Time to Rant About Those who CONDUCT Interviews — Part 1

I write this blog, as a recruiter, marketer and career development coach, to help you — the job seeker — with some down-to-earth advice on how to secure a new position.  But, for the last couple of weeks, a cauldron has been brewing inside my brain.  I keep hearing job seekers complain that the folks sitting on the OTHER side of the desk could use some hard-hitting advice as well.  Those who are conducting interviews need to learn a thing or two about simple etiquette and treating candidates with respect.  So here’s part one of my rant.  I hope it helps some of you feel better.

The other night I was at a party, talking to a Producer friend of mine who is looking for a new gig.  He got a call out of the blue last week from an unknown recruiter.  After introducing herself, she explained that she had a confidential search she was working on in which she was looking for a Senior Producer.  (Often times a confidential search means that the company wants to replace a person and needs to keep it on the QT until that person is notified.)

This recruiter proceeded to speak in broad strokes about a job she was peddling and requested my friend’s resume.
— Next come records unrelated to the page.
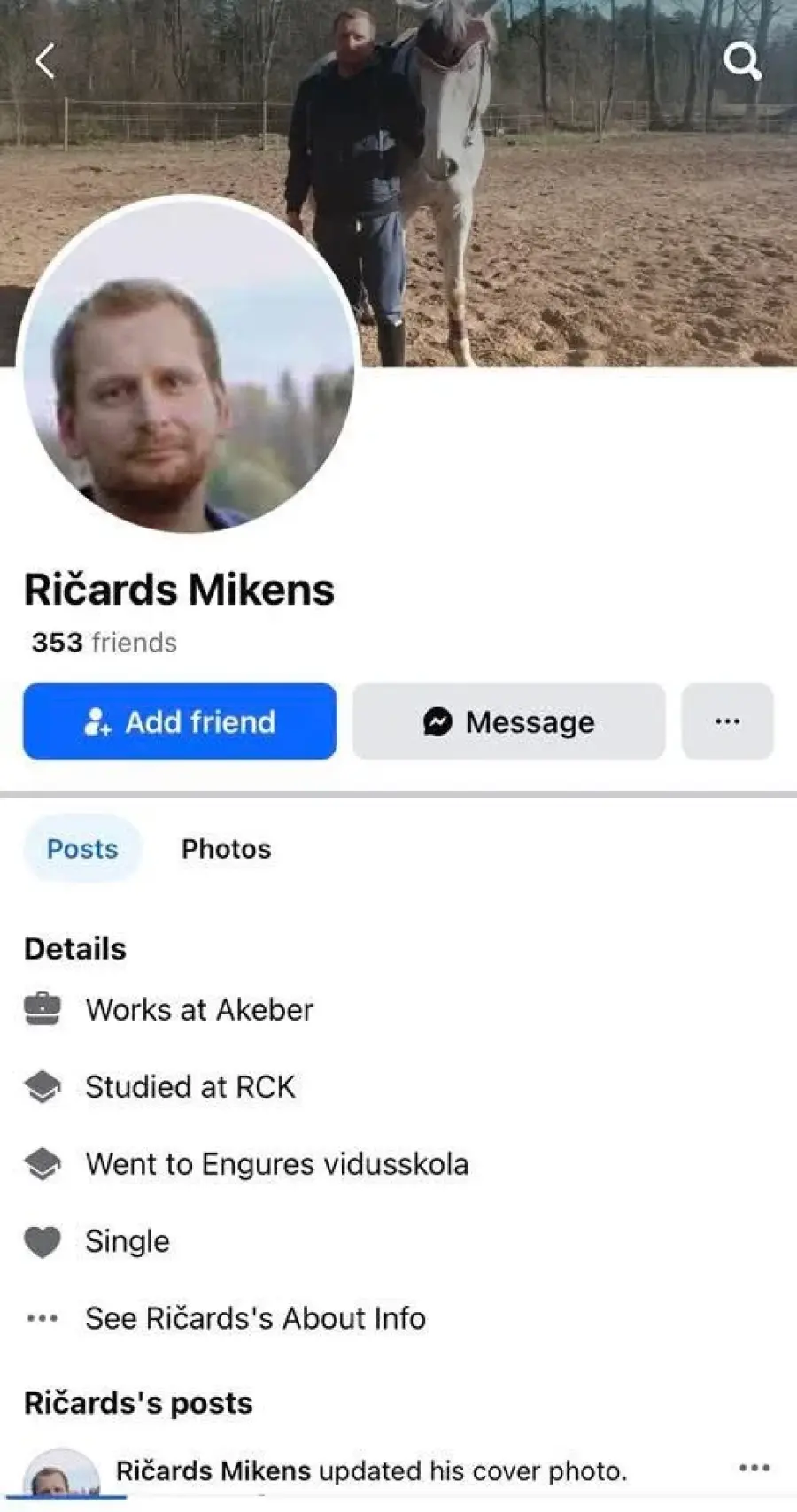Open See Ričards's About Info

[256, 1318]
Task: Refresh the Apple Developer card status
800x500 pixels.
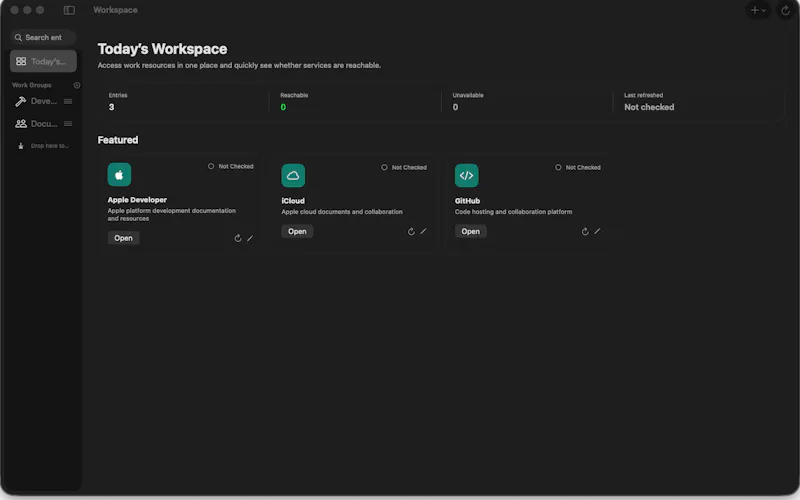Action: point(238,238)
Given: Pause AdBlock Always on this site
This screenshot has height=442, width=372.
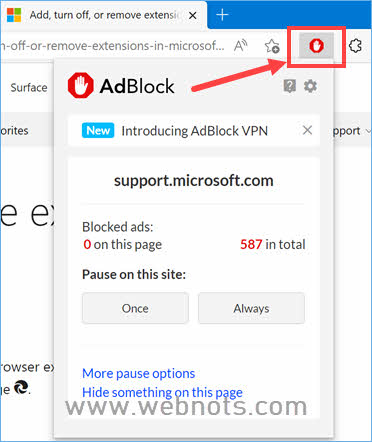Looking at the screenshot, I should pos(251,308).
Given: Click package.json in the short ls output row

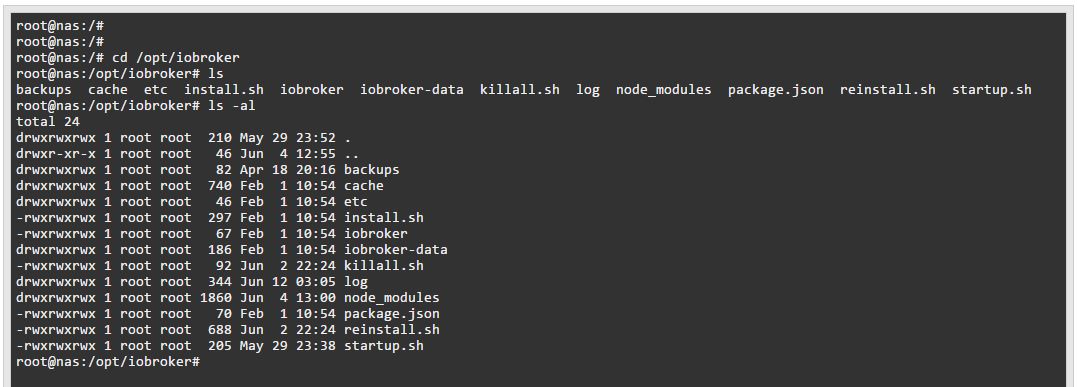Looking at the screenshot, I should 776,89.
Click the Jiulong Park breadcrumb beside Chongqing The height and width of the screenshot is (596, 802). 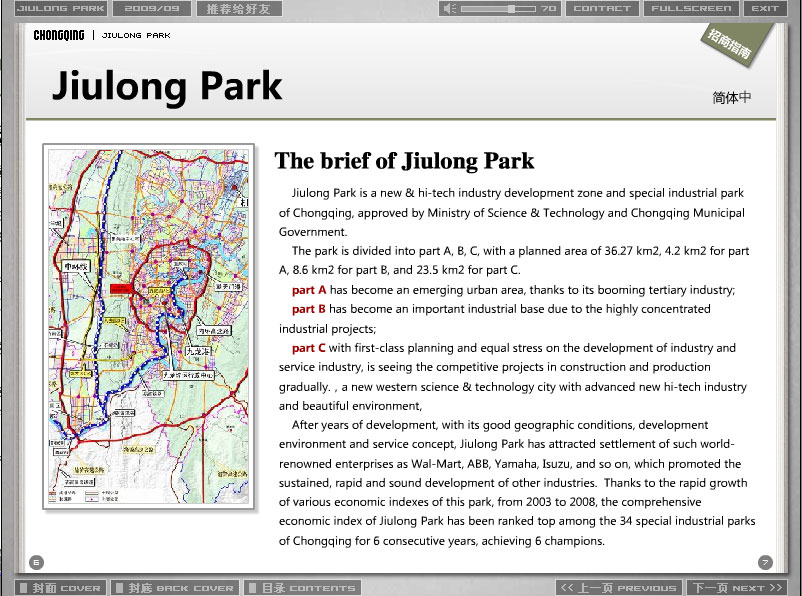tap(136, 35)
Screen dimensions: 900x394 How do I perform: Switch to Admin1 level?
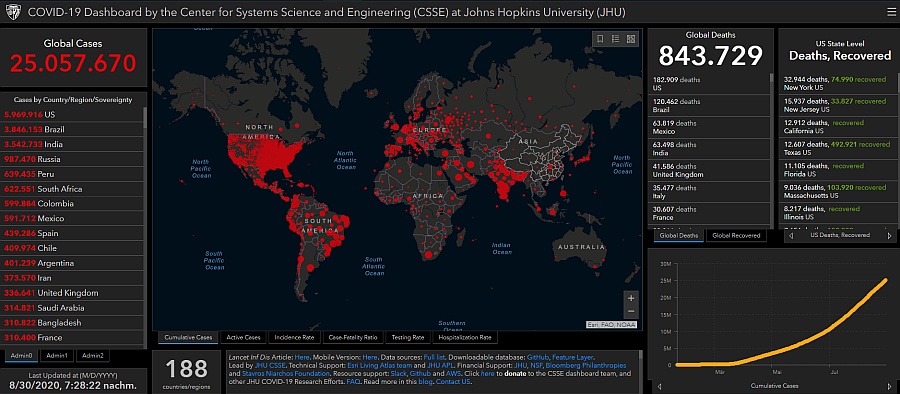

Then, after about two-minutes of conversation, she point blank asked him “what do you make?”  He was thrown off balance by the probe.  Here’s a strange woman calling him on the phone, telling him about a job without mentioning specifics and then asking one of the most personal questions you can ask of someone.  My friend answered her by saying “I don’t feel comfortable giving you that information at this time.”

I could just see the recruiter on the other side of the phone, rolling her eyes.

You now what I think?   I think my friend should have said “I’ll tell you what, I’ll let you know what I make after you tell me what you make.”  I wonder how that would have gone down.

Just like Doctors lose their bedside manner after many years in a practice,  recruiters sometimes forget their manners.  They’ve got jobs to fill and money to make and too many of them just neglect to recognize that the individual on the other end of the phone is a person – not a number.  Recruiters need to slow down and foster relationships with their candidates before they start asking for personal information.

My friend wanted to know if this type of questioning was standard practice and I told him that, unfortunately it happens more often than not.  But, if you, as the candidate, have the credentials and present yourself well, the recruiter is going to want to work with you.  Keep it professional but don’t be afraid to show a backbone.  If you don’t feel comfortable answering a monetary question, it’s because the recruiter has not done his or her job in building trust with you. There are lots of recruiters out there.  Find the ones that treat you with dignity and work with them.  The others?  Tell them to go dial another number.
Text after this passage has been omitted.